Patellar instability is the common cause of patellofemoral osteoarthritis or chondromalacia patellae leading to the knee pain. 9 The construct balance around patella may be damaged, which may cause patella tilt, subluxation, and dislocation. 30 Fulkerson et al. 31 considered that the patellar instability is divided into three types, such as patellar subluxation, patellar tilt, and both of them. Patellar instability may be due to femoral condylar dysplasia with shallow intercondylar fossa (SA > 140°), knee valgus, increscent QA leading to high pressure of lateral patellofemoral joint, and patella dysplasia. 32 Dejour and Le Coultre showed that 96% of patients with patellar dislocation have trochlear dysplasia. 33
We retrospectively divided the patients into three groups, which were aimed to assess the influence of DDH on the patella alignment. The results suggest that patients with normal development of hips have normal patellar alignment and no patella instability. There were significant differences between group A and group C as well as group B and group C in QA, SA, PTA, LSP, and lower limbs alignment (p < 0.01; Table 2). The results suggested that compared with those in group A, increasing QA, SA, PTA, LSP, and valgus angle of the lower limbs in group B and group C leads to patellar instability. When comparing group B and group C, we found that FNTA and QA may increase along with the LCE reduction. And the differences were significant. Moreover, increasing QA, SA, PTA, LSP, and valgus angle of the lower limbs are all likely to cause patellar instability. The Pearson’s correlation analysis of the data in total of group B and group C showed that FNTA and LCE, and QA and LCE were negatively correlated, whereas FNTA and QA, PTA, SA, and lower limbs alignment as well as SA,PTA, and lower limbs alignment were positively correlated (Table 3). With the increase of FNTA, QA, and SA may cause large valgus angle of the lower limbs, which ultimately leads to patellar instability.
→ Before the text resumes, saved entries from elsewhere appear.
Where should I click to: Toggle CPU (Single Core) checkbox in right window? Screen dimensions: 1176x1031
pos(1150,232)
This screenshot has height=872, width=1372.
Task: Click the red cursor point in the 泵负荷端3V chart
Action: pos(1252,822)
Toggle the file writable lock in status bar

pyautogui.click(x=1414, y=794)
We have recognized limitations to this study. The use of retrospective method makes the evidence insufficient. The patients of group A were with normal LCE and FNTA in radiograph, in contrast, which were not represented in the normal population. In addition, we only provided the radiograph data and not recorded the clinical symptoms and its evolution process, which failed to determine whether the knee pain of the patients is due to hip dysplasia. The data analysis from one institution center may be biased. Herein, we should adopt prospective study of multiple institutions to analyze the influence of DDH on patella alignment and recruit appropriate sample of normal development of the hip, in contrast.
Conclusion
In conclusion, patients with DDH not only have hip joint change but also have the patella alignment abnormality, which may lead to the patella instability. FNTA and QA, PTA, SA, and lower limbs alignment as well as SA,PTA, and lower limbs alignment were positively correlated. With the increase of FNTA, QA and SA may cause large valgus angle of the lower limbs, which ultimately leads to the patellar instability. In the clinic, for the patella instability patients, we should pay attention to the hip development excluding DDH.
Footnotes
Declaration of conflicting interests
The author(s) declared no potential conflicts of interest with respect to the research, authorship, and/or publication of this article.
Funding
The author(s) received no financial support for the research, authorship, and/or publication of this article.